» Selected excerpt:
It’s been at least 20 years since Richmond held its last, official Round-Up Days.
From 1980 to 2005, the late August community festival was about “rounding up your friends and family” and bringing them home to Richmond before school started in the fall, Assistant Village Manager Kristen Murphy said.
Back then, they would have music, games, pony rides and parades. Murphy admitted some of her knowledge about the festival’s earlier days comes from “second-hand sources. I think what is was in the Eighties versus the early 2000s was vastly different,” she said. “It was a bigger deal back then.”
On June 27 and 28 – and with the help of community organizations celebrating their own milestone anniversaries – the beloved festival is returning to Richmond.
The village’s community development committee has been working to bring village-wide events back to the tiny town that sits on the border with Wisconsin. That’s why Richmond started putting on a fall festival and its St. Patrick’s Day event at The District at Memorial Hall, Murphy said.
The committee was considering its plans for the country’s 250th birthday when Katie Anderson-Tedder of Anderson’s Candy Shop reached out. The family chocolatier store is in its 100th year in downtown Richmond. It’s also the 100th anniversary for the Richmond Township Fire Protection District.
“We are here to celebrate all of these great things,” Murphy said.
McHenry County residents may remember Anderson’s Candy already celebrating a centennial, in 2019. That was in honor of the birthday of the original store in Chicago. Her great-grandparents, Arthur and Gertrude Anderson, moved the chocolate shop to the up-and-coming village of Richmond in 1926, Anderson-Tedder said.
With all of these big milestones coming together at the same time, this year’s Round-Up “is an ode to all of the things that people remember about it,” Murphy said.
The festival is sort of a split, Anderson-Tedder said.
“It is in equal portion a love letter to the residents ... being neighbors, seeing neighbors and having fun together,” she said, and another portion of showing off their community.
“We are bigger than the 1,200 people who live here. We are a community that is made up of a lot of visitors, and this is a special place for a lot of those visitors,” Anderson-Tedder said.
Events kick off at 8 a.m. to 11 a.m. Saturday, June 27, with a pancake breakfast put on by the fire protection district at 5513 George Street, next to the old fire house. Beers and burgers will go on sale there at noon.
That is also where bands will be playing from noon to 11 p.m.
George Street is the only downtown roadway that will be closed off during the festival, Murphy said.
A highlight for her will also be the unveiling of the items taken – and salvaged – from Richmond’s time capsule, buried after the country’s 1976 bicentennial celebrations.
When the village sold Memorial Hall to a private owner in 2021, leaders decided to pull the flag-painted, cement sarcophagus out before the sale closed.
In the 45 years since it was buried, the crypt flooded. About 70% of the buried items were sort-of salvageable, Murphy said. “It is not perfect. The paper is a little wrinkly.”
The time capsule contents – including letters written by the town’s children 50 years ago – will be on display at the Stevens Park Gazebo.
Richmond is again planning to collect items for the next time capsule, to be sealed until the nation’s 300th birthday in 2076.
This time, plans are to keep the time capsule high and dry in a case at village hall, Murphy said.
A full calendar of events can be found at the Richmond Round-Up Days 2026 – America 250 Facebook page.
Also at Round-Up Days, the family of a local boy with leukemia, Levi Johnson, will be on hand with Levi’s Lemonade Stand to raise funds to fight childhood cancer.

» Data provided:

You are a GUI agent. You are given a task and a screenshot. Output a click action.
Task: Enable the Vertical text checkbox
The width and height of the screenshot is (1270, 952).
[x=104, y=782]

» Task description: Quote everything from "In the 45 years" down to "village hall, Murphy said." in the article on Richmond's Round-Up Days.

» Response area:
In the 45 years since it was buried, the crypt flooded. About 70% of the buried items were sort-of salvageable, Murphy said. “It is not perfect. The paper is a little wrinkly.”
The time capsule contents – including letters written by the town’s children 50 years ago – will be on display at the Stevens Park Gazebo.
Richmond is again planning to collect items for the next time capsule, to be sealed until the nation’s 300th birthday in 2076.
This time, plans are to keep the time capsule high and dry in a case at village hall, Murphy said.